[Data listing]
──────────
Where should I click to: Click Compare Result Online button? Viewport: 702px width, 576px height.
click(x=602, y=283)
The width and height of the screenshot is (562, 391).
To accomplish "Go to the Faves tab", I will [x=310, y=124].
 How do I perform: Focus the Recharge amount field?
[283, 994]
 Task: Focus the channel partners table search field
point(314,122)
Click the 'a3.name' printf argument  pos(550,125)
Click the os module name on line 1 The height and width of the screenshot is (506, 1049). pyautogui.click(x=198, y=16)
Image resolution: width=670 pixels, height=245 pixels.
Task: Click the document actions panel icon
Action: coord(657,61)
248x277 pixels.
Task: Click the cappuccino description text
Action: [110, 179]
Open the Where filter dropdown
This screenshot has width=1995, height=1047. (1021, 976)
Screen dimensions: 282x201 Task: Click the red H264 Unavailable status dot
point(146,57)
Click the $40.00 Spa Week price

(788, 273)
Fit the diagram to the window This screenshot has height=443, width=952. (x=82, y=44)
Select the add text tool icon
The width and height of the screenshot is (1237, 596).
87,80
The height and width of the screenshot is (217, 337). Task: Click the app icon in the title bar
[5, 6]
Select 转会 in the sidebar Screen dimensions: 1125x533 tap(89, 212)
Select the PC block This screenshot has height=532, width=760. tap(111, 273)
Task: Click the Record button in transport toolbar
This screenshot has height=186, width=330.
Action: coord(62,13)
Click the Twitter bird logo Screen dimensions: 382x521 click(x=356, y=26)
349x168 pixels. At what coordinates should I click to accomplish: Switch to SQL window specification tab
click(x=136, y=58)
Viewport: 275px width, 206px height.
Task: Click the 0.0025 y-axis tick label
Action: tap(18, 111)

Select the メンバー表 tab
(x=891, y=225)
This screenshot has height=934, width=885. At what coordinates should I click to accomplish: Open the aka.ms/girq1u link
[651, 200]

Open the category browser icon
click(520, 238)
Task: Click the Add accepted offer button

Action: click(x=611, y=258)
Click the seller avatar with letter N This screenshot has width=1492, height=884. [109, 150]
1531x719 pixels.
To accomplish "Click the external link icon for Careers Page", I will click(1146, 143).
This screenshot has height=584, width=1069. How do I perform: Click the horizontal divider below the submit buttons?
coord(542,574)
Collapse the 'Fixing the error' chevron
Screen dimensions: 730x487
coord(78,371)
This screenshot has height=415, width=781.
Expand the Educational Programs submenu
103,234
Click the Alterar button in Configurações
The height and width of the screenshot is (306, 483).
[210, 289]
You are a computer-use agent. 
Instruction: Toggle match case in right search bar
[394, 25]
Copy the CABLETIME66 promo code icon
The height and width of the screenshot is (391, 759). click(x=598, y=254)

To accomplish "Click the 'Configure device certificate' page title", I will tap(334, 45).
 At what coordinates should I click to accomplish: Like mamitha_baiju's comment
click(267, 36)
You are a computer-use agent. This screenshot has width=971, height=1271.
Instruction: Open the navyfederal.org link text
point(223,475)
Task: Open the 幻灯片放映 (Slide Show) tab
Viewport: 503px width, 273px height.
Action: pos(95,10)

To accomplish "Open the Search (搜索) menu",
──────────
Aim:
Present the lines of the entries above, from the line containing "Task: Click the Add accepted offer button" through the line containing "will click(1146, 143).", inclusive, as a Markdown table with the columns Row and Entry line. Skip any blank lines.

Worked solution:
| Row | Entry line |
|---|---|
| 1 | Task: Click the Add accepted offer button |
| 2 | Action: click(x=611, y=258) |
| 3 | Click the seller avatar with letter N This screenshot has width=1492, height=884. [109, 150] |
| 4 | 1531x719 pixels. |
| 5 | To accomplish "Click the external link icon for Careers Page", I will click(1146, 143). |